_SET TASK 1_
In the rows, rename "toolbar" to "top bar" in everything from the line containing "The image size is (640, 480)." down to the line containing "I will 264,289.", and return only those lines, otherwise unchanged.

+ + + + + + +

The same year this first work was published, we started working on the planned second / third volumes, which were to cover the 19th century postal issues of El Salvador. In the end, we decided to merge both in a single book, covering postal history, stamps and postal stationery issues from 1867 to mid-1900.
The first known postal guide of El Salvador was published by the government in 1876; they were regularly updated until at least the late 1990s. They listed the postal regulations and responsibilities of the service employees, although no information about postal issues was included until the 1960s. Although the 19th century Salvadorean stamp and postal stationery issues were regularly covered in the international philatelic press of the period, the first specific publication about the country’s postage stamps was the Catalogo de Todos los Sellos Postales de la Republica del Salvador, locally published in 1901 by Ricardo Sagrera, a prominent businessman who was also a part-time stamp dealer. It was more a price list than a catalogue, but it is a very good source of information about what was locally available in the country at the turn of the 20th century. Only two copies are known, one at the library of the Collectors Club of New York and the other at the British Library. Other local collectors at the time were Mariano Duarte, Oscar Ulex and Emilio Ferrer.
The controversy around the ‘Seebeck’ issues during the 1890s caused many collectors worldwide to reject Salvadorean stamps and postal stationery. This is the main reason why we have avoided to use the term ‘Seebeck’ issues in this book, as it is still derogatory in some philatelic circles. As a side effect of this blacklisting, little research was done on the country’s philately. Internationally, the first overview of the Salvadorean stamps was done by Joseph B. Leavy at the start of the 20th century in several instalments published in the Stanley Gibbons Monthly Journal. These studies were complemented in the following decades before the Second World War by sporadic articles about specific issues mostly authored by Benjamin W. Warhurst, Victor Berthold, Ernest Schernikow, Joseph Kroger, who did the first classification of the Hamilton papers in the 1910s, Alex Cohen and Rafael Alexander, an American collector who lived in El Salvador.
The Sociedad Filatelica de El Salvador (Salvadorean Philatelic Society, now Salvadorean Philatelic Association) was formed on 5 January 1940 by Enrique Patiño, J. Antonio Pinto Lima and Ciro Rusconi. In March 1941, the society published the first number of El Salvador Filatelico, which had a continuous run until the late 1960s, and then was occasionally published from the 1970s to the 1990s. Notable collectors in El Salvador have been Salvador Cañas, Pierre Cahen and Jose Luis Cabrera. Cañas wrote a draft for an El Salvador philatelic book in the 1980s, which was never published, but a copy was used as a reference source for this Handbook.
The interest in Salvadorean philately was revived in the United States around the late 1960s / early 1970s, mainly through the efforts of Joseph D. Hahn. In 1970, he became the editor of the quarterly journal The El Salvador Philatelist, later changed to El Faro in 1978. The Associated Collectors of El Salvador (ACES), the first philatelic club in the United States devoted to El Salvador, was created in May 1975, by Joe Hahn, Joseph Mandos, Alan Powers and Robert Fisher. El Faro, under its editors Robert Fisher, Steven Ross, Jeff Brazor, Peter Bylen, and again Joe Hahn, was the major source of information about Salvadorean philately until its last issue in 1998.

+ + + + + + +

_SET TASK 2_
Summarize the passage on Salvadorean philately in two sentences.

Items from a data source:

+ + + + + + +

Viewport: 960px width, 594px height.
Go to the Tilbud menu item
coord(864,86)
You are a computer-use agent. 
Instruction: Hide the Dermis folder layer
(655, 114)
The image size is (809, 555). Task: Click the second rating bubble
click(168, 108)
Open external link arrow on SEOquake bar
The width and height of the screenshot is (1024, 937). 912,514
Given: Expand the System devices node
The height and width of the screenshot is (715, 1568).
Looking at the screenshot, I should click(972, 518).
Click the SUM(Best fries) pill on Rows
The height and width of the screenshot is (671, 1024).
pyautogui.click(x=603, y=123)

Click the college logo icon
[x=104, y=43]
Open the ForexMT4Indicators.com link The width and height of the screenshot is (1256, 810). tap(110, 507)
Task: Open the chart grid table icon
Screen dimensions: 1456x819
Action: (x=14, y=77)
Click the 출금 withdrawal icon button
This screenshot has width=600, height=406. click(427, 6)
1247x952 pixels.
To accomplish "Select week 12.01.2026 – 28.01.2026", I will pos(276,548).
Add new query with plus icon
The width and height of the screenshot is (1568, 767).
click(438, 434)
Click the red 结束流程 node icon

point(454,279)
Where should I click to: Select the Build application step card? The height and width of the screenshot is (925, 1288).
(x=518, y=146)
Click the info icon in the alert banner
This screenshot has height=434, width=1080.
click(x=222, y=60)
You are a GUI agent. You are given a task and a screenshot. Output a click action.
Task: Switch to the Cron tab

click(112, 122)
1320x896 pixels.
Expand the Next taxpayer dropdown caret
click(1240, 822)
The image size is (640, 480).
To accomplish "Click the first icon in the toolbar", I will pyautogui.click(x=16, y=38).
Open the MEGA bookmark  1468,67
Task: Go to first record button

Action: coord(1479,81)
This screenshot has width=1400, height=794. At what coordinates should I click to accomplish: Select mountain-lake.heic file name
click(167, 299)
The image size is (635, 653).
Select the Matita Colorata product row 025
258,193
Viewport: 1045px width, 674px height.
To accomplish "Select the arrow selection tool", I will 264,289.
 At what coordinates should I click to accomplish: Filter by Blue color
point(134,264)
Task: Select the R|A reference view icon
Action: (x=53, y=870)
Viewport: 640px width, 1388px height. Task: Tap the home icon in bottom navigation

+ + + + + + +

_EXERCISE OUTPUT 1_
The image size is (640, 480).
To accomplish "Click the first icon in the top bar", I will pyautogui.click(x=16, y=38).
Open the MEGA bookmark  1468,67
Task: Go to first record button

Action: coord(1479,81)
This screenshot has width=1400, height=794. At what coordinates should I click to accomplish: Select mountain-lake.heic file name
click(167, 299)
The image size is (635, 653).
Select the Matita Colorata product row 025
258,193
Viewport: 1045px width, 674px height.
To accomplish "Select the arrow selection tool", I will 264,289.

_EXERCISE OUTPUT 2_
Early writing on El Salvador's stamps and postal stationery included Ricardo Sagrera's 1901 catalogue and Joseph B. Leavy's overview in the Stanley Gibbons Monthly Journal, though the 'Seebeck' controversy of the 1890s led many collectors to reject these issues and left little research done. Later, the Sociedad Filatelica de El Salvador was formed in 1940 and published El Salvador Filatelico, and interest revived in the United States through Joseph D. Hahn, the creation of ACES in 1975, and the journal El Faro, which ran until 1998.